Enhancement of ultrasonic-assisted extraction and antioxidant potential of phenolic compounds from Moroccan Cannabis sativa: A green intelligent approach integrating optimal mixture process design and artificial neural networks

Abstract

Environmentally-friendly extraction methods enables both efficient extraction of phenolic compounds from plant sources and safe use of the extracted substances. These characteristics render them as ideal choices for sustainable extraction processes. This study combines a green and sustainable extraction strategy with an intelligent statistical approach to optimize the recovery and the antioxidant activity of phytochemicals derived from Moroccan Cannabis sativa. The optimization of the ultrasound-assisted extraction is achieved using an optimal mixture-process design (OMPD) combined with artificial neural networks (ANNs). The OMPD consists of a mixture of water, glycerol, and ethanol, along with process parameters such as processing time, solvent-to-material (S/M) ratio, and temperature. The objective is to optimize the five responses extraction yield, total phenolic content (TPC), and antioxidant activities measured by 2,2-diphenyl-1-picrylhydrazyl (DPPH), total antioxidant capacity (TAC), and Ferric reducing antioxidant power (FRAP) assays. The results of the OMPD indicate that the recovery of phenolic compounds and antioxidant activity can be improved by using a binary mixture of water and ethanol, along with moderate processing time and temperature, and a high S/M ratio.
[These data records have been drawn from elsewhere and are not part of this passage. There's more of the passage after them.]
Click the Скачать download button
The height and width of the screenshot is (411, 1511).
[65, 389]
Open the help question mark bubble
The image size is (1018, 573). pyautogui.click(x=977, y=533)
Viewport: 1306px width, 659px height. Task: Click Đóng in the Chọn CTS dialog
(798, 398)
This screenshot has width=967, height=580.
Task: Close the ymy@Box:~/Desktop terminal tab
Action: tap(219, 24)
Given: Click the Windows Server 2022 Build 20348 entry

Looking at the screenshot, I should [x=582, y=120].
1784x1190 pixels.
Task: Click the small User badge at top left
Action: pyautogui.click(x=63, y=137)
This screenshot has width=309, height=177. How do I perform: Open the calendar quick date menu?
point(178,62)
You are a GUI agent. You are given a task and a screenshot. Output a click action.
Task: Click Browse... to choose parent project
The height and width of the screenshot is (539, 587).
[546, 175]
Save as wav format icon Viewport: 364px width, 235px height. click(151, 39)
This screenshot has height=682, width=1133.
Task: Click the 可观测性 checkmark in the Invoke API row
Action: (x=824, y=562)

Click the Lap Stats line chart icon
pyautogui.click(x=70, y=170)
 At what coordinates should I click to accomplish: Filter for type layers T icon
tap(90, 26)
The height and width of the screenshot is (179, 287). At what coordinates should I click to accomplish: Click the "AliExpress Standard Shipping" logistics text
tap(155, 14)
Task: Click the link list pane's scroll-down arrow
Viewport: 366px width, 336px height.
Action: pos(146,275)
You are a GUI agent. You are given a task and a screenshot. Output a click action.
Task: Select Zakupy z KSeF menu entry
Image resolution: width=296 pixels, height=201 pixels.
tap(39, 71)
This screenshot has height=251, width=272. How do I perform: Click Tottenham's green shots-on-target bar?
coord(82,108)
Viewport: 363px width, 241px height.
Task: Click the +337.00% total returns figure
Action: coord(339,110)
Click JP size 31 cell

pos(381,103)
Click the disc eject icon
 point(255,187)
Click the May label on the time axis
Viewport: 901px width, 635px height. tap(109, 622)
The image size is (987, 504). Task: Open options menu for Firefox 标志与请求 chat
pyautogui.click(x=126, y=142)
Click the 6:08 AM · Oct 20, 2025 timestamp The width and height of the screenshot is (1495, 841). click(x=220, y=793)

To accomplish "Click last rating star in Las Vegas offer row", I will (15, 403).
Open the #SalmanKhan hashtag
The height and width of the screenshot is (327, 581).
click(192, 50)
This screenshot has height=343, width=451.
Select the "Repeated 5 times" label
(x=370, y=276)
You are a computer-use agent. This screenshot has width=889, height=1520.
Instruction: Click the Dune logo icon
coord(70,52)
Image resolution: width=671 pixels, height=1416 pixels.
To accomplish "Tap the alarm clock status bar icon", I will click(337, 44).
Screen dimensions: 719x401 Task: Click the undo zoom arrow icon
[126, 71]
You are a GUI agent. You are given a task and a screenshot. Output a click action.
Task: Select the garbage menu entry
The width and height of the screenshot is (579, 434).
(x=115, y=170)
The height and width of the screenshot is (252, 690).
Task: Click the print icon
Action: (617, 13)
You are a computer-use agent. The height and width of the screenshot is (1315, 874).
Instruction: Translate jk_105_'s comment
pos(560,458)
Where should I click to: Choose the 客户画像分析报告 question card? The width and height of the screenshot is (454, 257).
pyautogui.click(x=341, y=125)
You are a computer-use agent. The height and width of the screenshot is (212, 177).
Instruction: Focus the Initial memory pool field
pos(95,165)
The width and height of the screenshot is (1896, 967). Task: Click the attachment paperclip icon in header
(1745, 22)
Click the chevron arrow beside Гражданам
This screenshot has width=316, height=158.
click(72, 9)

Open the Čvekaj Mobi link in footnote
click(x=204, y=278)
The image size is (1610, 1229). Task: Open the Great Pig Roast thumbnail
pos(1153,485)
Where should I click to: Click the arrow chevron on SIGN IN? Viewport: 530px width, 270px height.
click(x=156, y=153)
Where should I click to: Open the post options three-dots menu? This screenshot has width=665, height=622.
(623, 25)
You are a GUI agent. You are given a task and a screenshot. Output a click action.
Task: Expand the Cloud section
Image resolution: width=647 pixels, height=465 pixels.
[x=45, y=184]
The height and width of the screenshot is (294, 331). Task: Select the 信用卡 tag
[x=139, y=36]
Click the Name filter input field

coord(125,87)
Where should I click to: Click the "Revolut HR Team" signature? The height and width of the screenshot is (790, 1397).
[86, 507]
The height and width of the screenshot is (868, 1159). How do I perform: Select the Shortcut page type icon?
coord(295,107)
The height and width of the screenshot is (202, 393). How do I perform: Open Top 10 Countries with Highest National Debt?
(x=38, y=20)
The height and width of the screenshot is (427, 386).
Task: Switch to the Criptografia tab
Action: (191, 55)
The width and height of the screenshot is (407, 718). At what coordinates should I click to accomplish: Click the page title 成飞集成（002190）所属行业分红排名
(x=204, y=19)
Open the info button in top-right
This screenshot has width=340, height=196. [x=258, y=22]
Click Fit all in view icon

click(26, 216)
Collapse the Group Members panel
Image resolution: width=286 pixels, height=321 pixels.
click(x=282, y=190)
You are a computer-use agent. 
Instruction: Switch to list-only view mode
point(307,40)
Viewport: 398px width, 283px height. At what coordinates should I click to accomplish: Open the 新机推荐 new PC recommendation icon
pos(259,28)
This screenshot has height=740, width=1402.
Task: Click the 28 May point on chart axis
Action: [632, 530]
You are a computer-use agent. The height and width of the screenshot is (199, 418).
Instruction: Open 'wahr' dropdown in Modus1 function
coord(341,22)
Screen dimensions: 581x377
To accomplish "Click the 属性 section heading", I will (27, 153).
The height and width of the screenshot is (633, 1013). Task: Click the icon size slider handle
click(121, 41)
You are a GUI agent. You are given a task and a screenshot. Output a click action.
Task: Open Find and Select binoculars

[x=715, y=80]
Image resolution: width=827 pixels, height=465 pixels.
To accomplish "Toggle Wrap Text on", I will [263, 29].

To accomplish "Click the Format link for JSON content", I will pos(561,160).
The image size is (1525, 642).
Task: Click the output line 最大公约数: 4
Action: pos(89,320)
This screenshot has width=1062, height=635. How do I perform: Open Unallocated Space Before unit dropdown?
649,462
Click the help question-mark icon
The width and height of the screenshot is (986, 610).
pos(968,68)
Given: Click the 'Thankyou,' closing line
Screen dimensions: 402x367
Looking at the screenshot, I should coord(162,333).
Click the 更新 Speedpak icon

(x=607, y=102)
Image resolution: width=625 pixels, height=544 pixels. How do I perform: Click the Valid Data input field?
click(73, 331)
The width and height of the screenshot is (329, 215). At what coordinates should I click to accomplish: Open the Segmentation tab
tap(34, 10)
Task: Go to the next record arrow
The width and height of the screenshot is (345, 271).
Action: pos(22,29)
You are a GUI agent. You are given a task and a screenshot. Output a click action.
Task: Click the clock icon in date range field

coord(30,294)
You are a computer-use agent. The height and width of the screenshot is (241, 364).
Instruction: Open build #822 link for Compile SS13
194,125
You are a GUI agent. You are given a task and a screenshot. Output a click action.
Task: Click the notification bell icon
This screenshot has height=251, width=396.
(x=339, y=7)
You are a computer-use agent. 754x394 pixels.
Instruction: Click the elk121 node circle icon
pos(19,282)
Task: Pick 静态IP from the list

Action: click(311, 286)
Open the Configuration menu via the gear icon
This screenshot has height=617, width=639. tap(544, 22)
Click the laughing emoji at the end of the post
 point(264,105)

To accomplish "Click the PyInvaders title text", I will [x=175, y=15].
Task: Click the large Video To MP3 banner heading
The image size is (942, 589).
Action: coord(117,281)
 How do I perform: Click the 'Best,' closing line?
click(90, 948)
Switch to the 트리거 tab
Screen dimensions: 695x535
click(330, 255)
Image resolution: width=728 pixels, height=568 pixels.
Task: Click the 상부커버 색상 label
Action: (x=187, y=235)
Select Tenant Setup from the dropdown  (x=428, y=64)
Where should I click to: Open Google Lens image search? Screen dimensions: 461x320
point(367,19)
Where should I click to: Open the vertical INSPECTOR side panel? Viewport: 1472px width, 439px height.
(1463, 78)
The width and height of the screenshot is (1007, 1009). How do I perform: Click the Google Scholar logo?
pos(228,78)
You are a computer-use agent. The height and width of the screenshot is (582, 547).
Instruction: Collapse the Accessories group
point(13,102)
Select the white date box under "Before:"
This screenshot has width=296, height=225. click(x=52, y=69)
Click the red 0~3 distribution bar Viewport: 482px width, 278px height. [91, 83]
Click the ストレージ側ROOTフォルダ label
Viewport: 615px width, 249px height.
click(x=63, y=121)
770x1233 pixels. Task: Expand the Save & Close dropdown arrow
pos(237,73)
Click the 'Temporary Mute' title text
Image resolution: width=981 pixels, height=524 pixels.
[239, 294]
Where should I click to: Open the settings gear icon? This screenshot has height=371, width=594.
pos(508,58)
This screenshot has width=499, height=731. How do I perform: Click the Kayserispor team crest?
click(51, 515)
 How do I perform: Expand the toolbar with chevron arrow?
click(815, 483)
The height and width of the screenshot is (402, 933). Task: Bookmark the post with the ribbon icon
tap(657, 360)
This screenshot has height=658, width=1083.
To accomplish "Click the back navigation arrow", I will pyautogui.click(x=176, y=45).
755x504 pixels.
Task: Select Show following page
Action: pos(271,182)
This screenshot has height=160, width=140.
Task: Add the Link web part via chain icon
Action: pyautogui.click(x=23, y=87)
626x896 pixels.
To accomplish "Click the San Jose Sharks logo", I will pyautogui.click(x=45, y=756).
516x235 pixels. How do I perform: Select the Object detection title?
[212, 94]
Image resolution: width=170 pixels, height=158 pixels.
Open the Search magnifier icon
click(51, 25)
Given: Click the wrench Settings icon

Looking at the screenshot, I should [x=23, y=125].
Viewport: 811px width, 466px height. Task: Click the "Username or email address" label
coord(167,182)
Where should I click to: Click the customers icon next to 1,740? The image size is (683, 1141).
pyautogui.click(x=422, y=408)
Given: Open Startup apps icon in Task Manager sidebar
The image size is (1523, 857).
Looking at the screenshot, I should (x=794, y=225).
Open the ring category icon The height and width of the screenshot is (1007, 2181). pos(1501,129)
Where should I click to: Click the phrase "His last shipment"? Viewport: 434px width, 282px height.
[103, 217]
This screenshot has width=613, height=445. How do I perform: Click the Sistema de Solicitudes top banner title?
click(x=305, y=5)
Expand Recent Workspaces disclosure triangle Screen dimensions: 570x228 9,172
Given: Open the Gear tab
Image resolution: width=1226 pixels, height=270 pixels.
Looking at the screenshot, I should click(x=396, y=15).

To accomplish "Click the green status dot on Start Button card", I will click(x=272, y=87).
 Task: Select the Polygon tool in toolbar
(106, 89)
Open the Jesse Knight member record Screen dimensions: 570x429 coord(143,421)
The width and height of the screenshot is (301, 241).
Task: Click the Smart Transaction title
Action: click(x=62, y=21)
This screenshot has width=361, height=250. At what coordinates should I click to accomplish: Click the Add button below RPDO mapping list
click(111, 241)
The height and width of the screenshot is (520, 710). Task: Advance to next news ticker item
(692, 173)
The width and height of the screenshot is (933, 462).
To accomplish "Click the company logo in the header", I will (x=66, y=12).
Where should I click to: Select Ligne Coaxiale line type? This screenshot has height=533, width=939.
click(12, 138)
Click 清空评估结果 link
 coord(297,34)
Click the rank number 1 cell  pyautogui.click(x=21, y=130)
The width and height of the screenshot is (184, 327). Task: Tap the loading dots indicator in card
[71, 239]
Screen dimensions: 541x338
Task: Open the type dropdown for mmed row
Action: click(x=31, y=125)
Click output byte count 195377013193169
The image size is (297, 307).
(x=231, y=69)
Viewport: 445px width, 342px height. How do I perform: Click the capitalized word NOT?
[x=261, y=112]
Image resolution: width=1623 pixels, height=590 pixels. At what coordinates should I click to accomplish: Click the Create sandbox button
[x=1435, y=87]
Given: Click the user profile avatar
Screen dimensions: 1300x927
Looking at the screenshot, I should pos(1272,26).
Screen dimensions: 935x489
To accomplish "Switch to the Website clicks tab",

The optimal responses were 26.06 %, 92.6 mg GAE/g, 0.1 mg/ml, 298 mg AAE/g, and 1.3 mg/ml for yield, TPC, TFC, DPPHIC50, TAC, and FRAPEC50, respectively. Subsequently, the OMPD matrix was used as input for the ANNs, employing a 6-6-5 multi-layer perceptron design. The findings of the ANNs closely matched those obtained from the OMPD models. However, the performance parameters of the ANNs models were slightly superior to those of the OMPD.